Innovation: Preserving the digital future of the forgotten format

Mere decades can render a/v content inaccessible. We must ensure content is forever

Storage systems: One day your state-of-the-art archive could be part of a technologically impenetrable world. Photograph: iStock
Storage systems: One day your state-of-the-art archive could be part of a technologically impenetrable world. Photograph: iStock

As part of the negotiations to establish a Science Gallery in Venice a few years ago, I visited the Venetian State Archives, which are housed in a 13th-century Franciscan monastery just a few minutes’ walk from the famous Rialto bridge. The buildings contain an amazing 80km of shelving from floor to ceiling, completely filled with dusty volumes going back over a thousand years.

The Venetian Republic was a sovereign state until 1797 and dominated the Adriatic, the Balkans and Cyprus but the archives also hold some material from northern and western Europe. There are administrative documents in multiple languages, some now forgotten, in the form of government records, tax filings, births, marriages, deaths, court papers, materials from monasteries, papers from guilds, maps and urban plans.

The archives are carefully being digitised via an EU-supported project, the Venice Time Machine. The curators explained that some documents are now so fragile that they dare not open them. They have developed an innovative X-ray scanner that can detect copper, iron and zinc traces in handwritten ink used on each individual page without having to open a book, and so forensically reconstruct the contents.

In 1086, the English and Welsh Domesday survey was completed, primarily for tax-collection purposes. On the 900th anniversary in 1986, the BBC together with Acorn Computers, software company Logica and consumer goods giant Philips, published a new Domesday in multimedia.

READ MORE

The BBC Domesday project was undertaken largely by schoolchildren who submitted floppy disks with contributions about their local geography, history, amenities and social issues, augmented by photos and maps. The entire result of some million submissions was then published on a pair of laser discs, which could only be read and browsed on a BBC Acorn computer equipped with an expensive Philips laser disc drive. But, by 2002, concerns grew that the entire BBC Domesday project could be lost, since the storage system, disk format and software had become obsolescent after a mere 16 years. A major project by the Universities of Leeds and Michigan barely managed to resurrect the content by writing custom software to emulate the old system and then to reformat it for modern technology.

9/11 footage

The demise of digital archival material was illustrated even more recently just last month with the 20th anniversary of 9/11. Much of the original graphics and video footage were published at the time in a digital format designed by Adobe Inc, a software company specialising in digital publishing. The Adobe “Flash” system for web content then became widely deprecated by 2017. As a result last month, some archival content from major US news outlets was not easily accessible and had to be resurrected and rebuilt.

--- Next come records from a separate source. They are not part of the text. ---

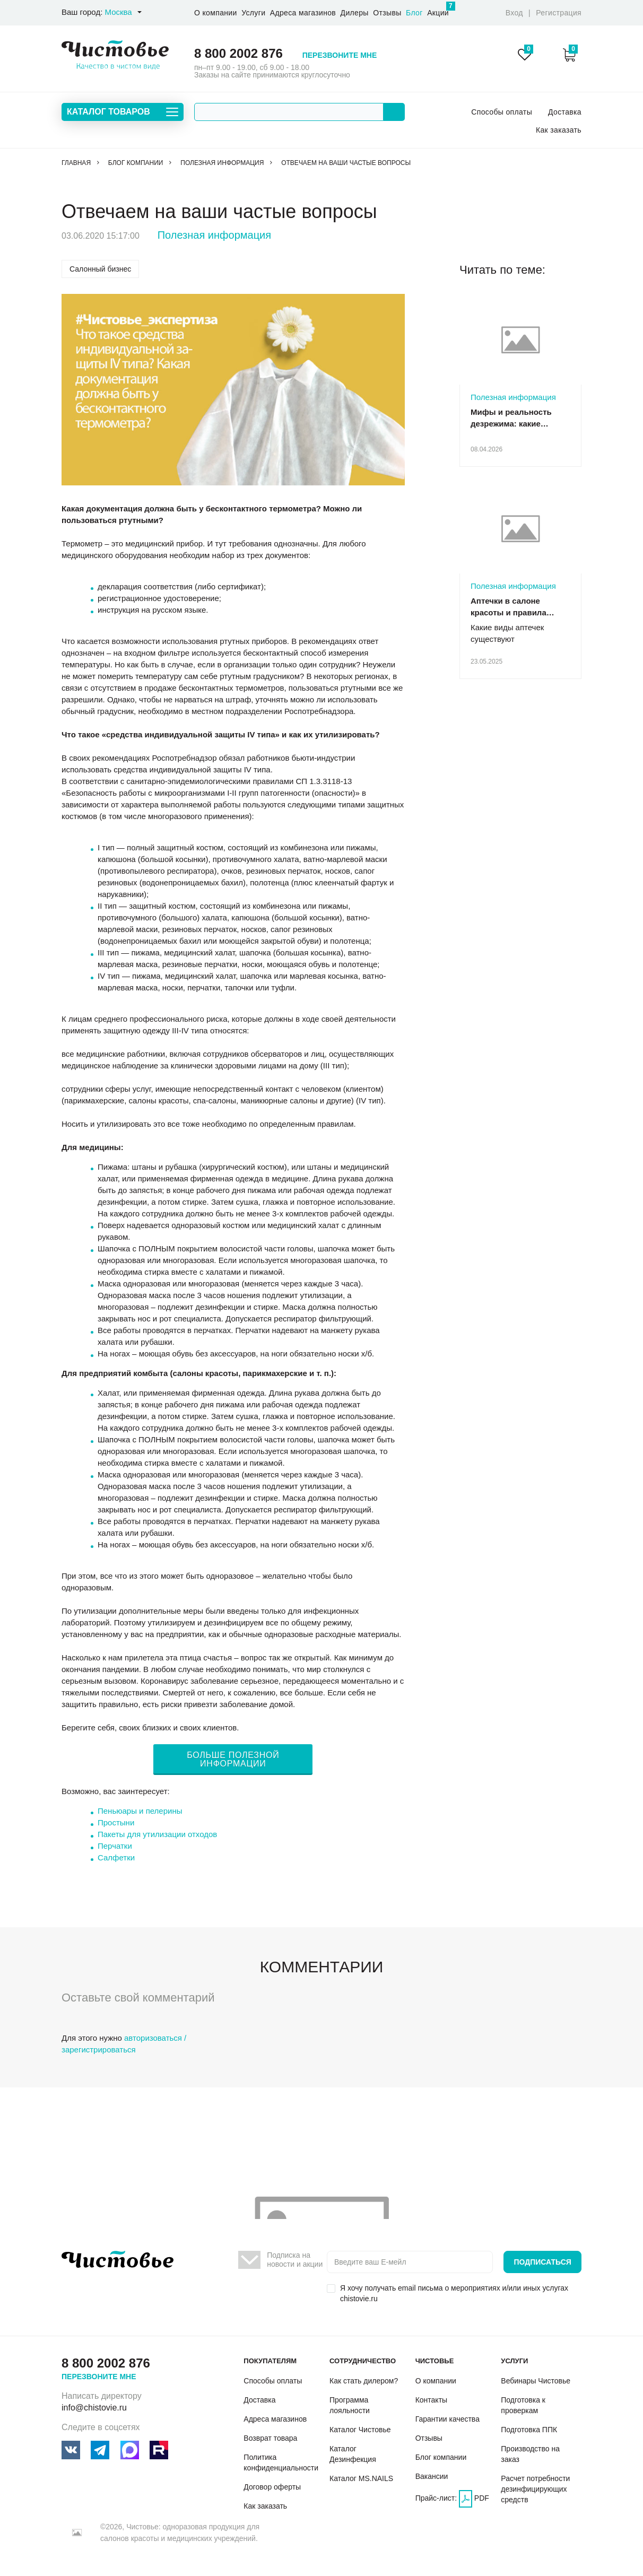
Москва (118, 11)
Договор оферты (272, 2487)
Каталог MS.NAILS (361, 2478)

The changes in media technology and formats are in turn reflected in the development of consumer devices. There are videos on YouTube showing teenagers and millennials puzzled by old rotary telephones (youtube.com/watch?v=oHNEzndgiFI). Some websites present simulations of old TV sets, and so if you remember how to operate a set they will then play archival content from the 1960s, 1970s and 1980s of old TV shows, adverts, cartoons and news (my60stv.com/). Touch screens are now so pervasive that young digital natives may struggle with old formats: there are videos of toddlers frustrated that tapping and gesturing on printed magazines does not work the same way as smart tablet devices (youtube.com/watch?v=aXV-yaFmQNk).

Decommissioned data centres

Relentless innovation will doubtless continue to rapidly evolve the presentation of digital content. Augmented and virtual reality are now becoming mainstream with a new generation of consumer smart glasses and heads up displays for computer-augmented guidance, social media and general entertainment. The metaverse beckons, in which our physical world seamlessly merges with virtual worlds. We may soon have all our digital content in the cloud, remotely stored by the internet giants in data centres across the planet, and thus we will no longer need any local digital storage.

In the long term, will the current internet giants survive and will our precious digital content be preserved when the data centres are inevitably decommissioned?

If you are old enough, maybe you still have a drawer of floppy disks, CDRoms and digital cassette tapes: but for how long will floppy disk drives, CD and tape readers be widely available? Even if you can still buy an old reader, will the data structures stored on these media be readily understood by today’s software? Are there not similar risks in the future for the data we today preserve on memory sticks and memory cards?

The researchers in the Venice Time Machine are going to extraordinary lengths to recover long-lost local histories of much of Europe from fragile manuscripts. In a thousand years, how can we ensure that our own digital culture and social artifacts will be available to historians? Innovation is needed not just to preserve digital content but also to archive the detailed description of all data formats and storage structures, so that future software can deduce and rebuild digital artifacts stored since the start of the computer era in the 1950s.